Delaware State Education Association President Stephanie Ingram applauded Thursday’s signing.

“This important legislation allows districts to hire the appropriate mental health professionals, so that teachers can concentrate on teaching, and children can receive the critical services they need,” she said. “HB 100 helps our youngest students and seeks to end the stigma around mental health.”

Meanwhile, Ms. Longhurst thanked DSEA for its support of the bill.

“By addressing the disparity and shortfall of mental health professionals in elementary schools, we will tackle the stresses and problems children face early, before they become a lifelong issue to overcome,” she said. “I’m so grateful to Delaware State Education Association for their advocacy and determination to get this bill passed.

“Without them and so many others’ support, we wouldn’t have been able to achieve a unanimous victory on HB 100.”

Sen. Marie Pinkney, D-Bear, served as the Senate’s prime sponsor of the bill.

“Far too many of (our) young people throughout our state are dealing with real trauma at home, issues often compounded by undiagnosed mental, behavioral and developmental disorders,” she said. “Left unaddressed, these mental health issues present a real and serious impediment to their education and their lives.

“We can do better for these young people by making social workers, psychologists and mental health counselors as commonplace in our schools as nurses have been for generations. Thank you to Gov. John Carney for signing legislation that will provide our districts and our schools with the resources they need to help our young people succeed.”

(AIM OF THE TASK)
Copy everything from "Delaware State Education Association President" down to "this bill passed." in the passage on HB 100, substituting "school counselors" for each occurrence of "mental health professionals".

(RAW DATA)
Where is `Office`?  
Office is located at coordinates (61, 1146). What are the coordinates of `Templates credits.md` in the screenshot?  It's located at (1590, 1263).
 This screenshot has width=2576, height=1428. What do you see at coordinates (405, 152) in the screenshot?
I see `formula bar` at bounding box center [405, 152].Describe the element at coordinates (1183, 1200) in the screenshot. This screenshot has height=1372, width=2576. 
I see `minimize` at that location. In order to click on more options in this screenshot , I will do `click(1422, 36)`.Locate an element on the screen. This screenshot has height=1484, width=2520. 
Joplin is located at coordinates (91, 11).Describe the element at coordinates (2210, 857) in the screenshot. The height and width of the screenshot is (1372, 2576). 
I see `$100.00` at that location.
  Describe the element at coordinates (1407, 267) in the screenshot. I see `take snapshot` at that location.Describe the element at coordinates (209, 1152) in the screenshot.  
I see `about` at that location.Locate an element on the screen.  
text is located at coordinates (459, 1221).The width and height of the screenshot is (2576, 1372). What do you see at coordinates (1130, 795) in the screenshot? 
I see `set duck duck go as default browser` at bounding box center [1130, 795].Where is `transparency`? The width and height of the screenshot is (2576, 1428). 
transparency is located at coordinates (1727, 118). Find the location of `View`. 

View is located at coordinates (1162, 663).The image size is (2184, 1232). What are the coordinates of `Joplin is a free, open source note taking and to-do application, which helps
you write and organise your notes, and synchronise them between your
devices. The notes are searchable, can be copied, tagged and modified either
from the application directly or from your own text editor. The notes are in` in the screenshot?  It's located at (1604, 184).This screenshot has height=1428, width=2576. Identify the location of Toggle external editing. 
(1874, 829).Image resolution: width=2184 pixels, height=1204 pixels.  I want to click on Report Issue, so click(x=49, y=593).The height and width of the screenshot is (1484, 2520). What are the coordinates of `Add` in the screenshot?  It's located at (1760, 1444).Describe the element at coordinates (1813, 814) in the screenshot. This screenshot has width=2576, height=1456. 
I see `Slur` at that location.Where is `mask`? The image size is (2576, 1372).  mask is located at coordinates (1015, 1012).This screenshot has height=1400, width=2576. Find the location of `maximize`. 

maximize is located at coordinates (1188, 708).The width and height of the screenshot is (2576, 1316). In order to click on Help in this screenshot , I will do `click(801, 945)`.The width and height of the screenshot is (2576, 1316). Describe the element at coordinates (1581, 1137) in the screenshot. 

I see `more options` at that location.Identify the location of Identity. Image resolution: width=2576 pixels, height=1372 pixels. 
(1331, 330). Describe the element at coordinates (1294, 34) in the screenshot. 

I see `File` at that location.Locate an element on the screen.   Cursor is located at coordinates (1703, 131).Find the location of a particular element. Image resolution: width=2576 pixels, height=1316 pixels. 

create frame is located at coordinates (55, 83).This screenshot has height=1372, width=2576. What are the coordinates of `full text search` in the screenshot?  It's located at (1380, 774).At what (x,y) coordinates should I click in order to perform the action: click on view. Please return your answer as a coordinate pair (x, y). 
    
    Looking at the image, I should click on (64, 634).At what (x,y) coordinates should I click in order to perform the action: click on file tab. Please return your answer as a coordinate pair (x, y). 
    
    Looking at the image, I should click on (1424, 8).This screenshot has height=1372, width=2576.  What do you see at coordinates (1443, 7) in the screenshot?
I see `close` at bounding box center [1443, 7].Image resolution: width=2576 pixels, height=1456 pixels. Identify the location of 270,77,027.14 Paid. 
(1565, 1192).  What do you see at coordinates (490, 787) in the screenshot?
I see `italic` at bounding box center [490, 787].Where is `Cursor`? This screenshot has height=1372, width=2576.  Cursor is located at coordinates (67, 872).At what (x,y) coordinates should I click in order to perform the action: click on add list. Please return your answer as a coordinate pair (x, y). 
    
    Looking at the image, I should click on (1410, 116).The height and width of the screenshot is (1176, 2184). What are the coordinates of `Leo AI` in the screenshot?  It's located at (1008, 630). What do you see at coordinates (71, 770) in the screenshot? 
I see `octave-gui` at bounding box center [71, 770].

(EXERCISE SOLUTION)
Delaware State Education Association President Stephanie Ingram applauded Thursday’s signing.

“This important legislation allows districts to hire the appropriate school counselors, so that teachers can concentrate on teaching, and children can receive the critical services they need,” she said. “HB 100 helps our youngest students and seeks to end the stigma around mental health.”

Meanwhile, Ms. Longhurst thanked DSEA for its support of the bill.

“By addressing the disparity and shortfall of school counselors in elementary schools, we will tackle the stresses and problems children face early, before they become a lifelong issue to overcome,” she said. “I’m so grateful to Delaware State Education Association for their advocacy and determination to get this bill passed.